A gaggle of Republican Congressmen (what is the
proper collective noun for a member of Congress, I wonder? A congress of
Congressmen seems redundant, whereas a murder of Congressmen seems more than a
little hostile, but that’s just my opinion) forced their way into the super-secret
classified room in which the Impeachment Inquisition is holding its demonic
rites and demanded that the proceedings be made open to the public, among
other important things—they did order pizza, for example, and ordering pizza is always a very important thing, although there is no record of who ordered
the slice with the anchovies and pineapple; clearly some distinguished gentlemen from a state somewhere west of the Mississippi River who doesn't know any better.

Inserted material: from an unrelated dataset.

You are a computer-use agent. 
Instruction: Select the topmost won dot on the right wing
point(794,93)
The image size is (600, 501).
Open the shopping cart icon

The Grand Inquisitor, Mr. Schiff of California, a man who could not
inspire terror in a lame housefly even when holding a can of Raid and a sawed-off shotgun, promptly closed
down the testimony of some spavined State Department bureaucrat muttering about how the
Ukraine girls really knock him out, and demanded that the Republicans
leave the West behind. Tempers flared again today when
the Impeachment Inquisition announced that the Republicans had, horror of
horrors, actually used their cellphones and other personal electronic devices
while in the super-secret classified room eating their pizza. The Democratic Party’s sudden
devotion to the procedures for handling classified materials and areas is
welcome, albeit slightly suspect; I do not recall this devotion to the letter
of the law when Mrs. Clinton was letting a plethora of classified cats out of
the bag with her personal email server, but perhaps my memory fails me. In any
case, the Democrats’ screeching about the violation of their sanctum sanctorum is
a little hard to take seriously. The whines emanating from Capitol Hill about the
violation of security protocols frankly remind me of a drug dealer complaining that
the cops ignored the Keep Off The Grass sign in his yard on their way into his house.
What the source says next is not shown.